1. FC Nürnberg – SV Alberweiler 2:0 (2:0). SVA: Geiselhart – Schick, Hauler (63. Enderle), Würstle, Herle, Miele (46. Syla), Rapp (85. Lock), Stvoric, Gaus, Bucher, Meyer. Tore: 1:0 Nischler (39.), 2:0 Wachal (42.). SR: Jana Oberländer (Oberes Zenntal). Z: 30.

Der SV Alberweiler hat am Sonntag das dritte der letzten vier Auswärtsspiele in der Frauenfußball-Regionalliga Süd an den Gastgeber abgeben müssen. Trotz guten Starts und starker zweiter Hälfte besiegelte ein Doppelschlag kurz vor der Pause die 0:2-Niederlage für die Mannschaft von Chantal Bachteler gegen den 1. FC Nürnberg.

Der Tabellendritte der Regionalliga Süd kämpft seit Wochen damit, dass er sein Spiel nur während einer Halbzeit auf den Platz bekommt. „Wenn ich darauf eine Antwort hätte, wäre mir schon viel geholfen“, erklärt Bachteler. „45 gute Minuten reichen einfach nicht. Auch wenn ich sagen muss, dass es heute eher 60 gute Minuten waren.“

Der SVA startete gut in die Partie und konnte in den ersten 20 Minuten auch schon drei Torschüsse abgeben, von denen aber keiner den Weg vorbei an Club-Torhüterin Lea Paulick fand. „Wir sind dann unachtsam geworden und haben Nürnberg ins Spiel kommen lassen. Sie waren sehr aggressiv im Pressing und haben ein herausragendes Passspiel gezeigt“, konstatiert die SVA-Trainerin. „Daher geht das Ergebnis in der ersten Halbzeit absolut in Ordnung.“ Denn kurz vor der Pause trifft der FCN doppelt. Das erste Gegentor kassierte SVA-Torhüterin Melanie Geiselhart per Freistoß. „Da kann man aber auch darüber reden, ob es nicht ein Foul an Melanie Geiselhart gab“, sagt sie. Das 2:0 kassierte der SVA nur drei Minuten später.

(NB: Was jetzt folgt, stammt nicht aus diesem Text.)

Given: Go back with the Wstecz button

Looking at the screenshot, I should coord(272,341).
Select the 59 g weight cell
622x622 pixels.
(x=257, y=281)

„Nach der Pause waren wir sehr gut und hatten gefühlt 70 Prozent Ballbesitz, aber wir machten nichts daraus“, erklärte Bachteler. SVA-Kapitänin Tamara Würstle traf noch die Latte: „Der Ball springt zurück, aber wir kriegen ihn nicht so unter Kontrolle, wie wir sollten. Es ist dann auch fehlendes Glück, aber das Glück muss man sich eben auch erarbeiten.“ Es war das erste Pflichtspiel ohne eigenen Treffer des SVA seit dem DFB-Pokal-Aus gegen Bayer Leverkusen im September.

Im nächsten Ligaspiel heißt der Gegner FC Forstern. Davor gilt es, im Viertelfinale des WFV-Pokals gegen die VfL Sindelfingen Ladies zu bestehen, die man erst vor zwei Wochen auf deren Platz schlagen konnte. „Schade, dass wir sie jetzt schon treffen, das wäre ein schönes Finale gewesen. Sindelfingen ist der klassenhöchste Gegner im WFV-Pokal. Vielleicht bekommen wir in einem anderen Wettbewerb den Kopf ein wenig frei. Wir wollen auf jeden Fall weiterkommen und am Ende den Pokal gewinnen“, so Bachteler.

1. FC Nürnberg – SV Alberweiler 2:0 (2:0). SVA: Geiselhart – Schick, Hauler (63. Enderle), Würstle, Herle, Miele (46. Syla), Rapp (85. Lock), Stvoric, Gaus, Bucher, Meyer. Tore: 1:0 Nischler (39.), 2:0 Wachal (42.). SR: Jana Oberländer (Oberes Zenntal). Z: 30.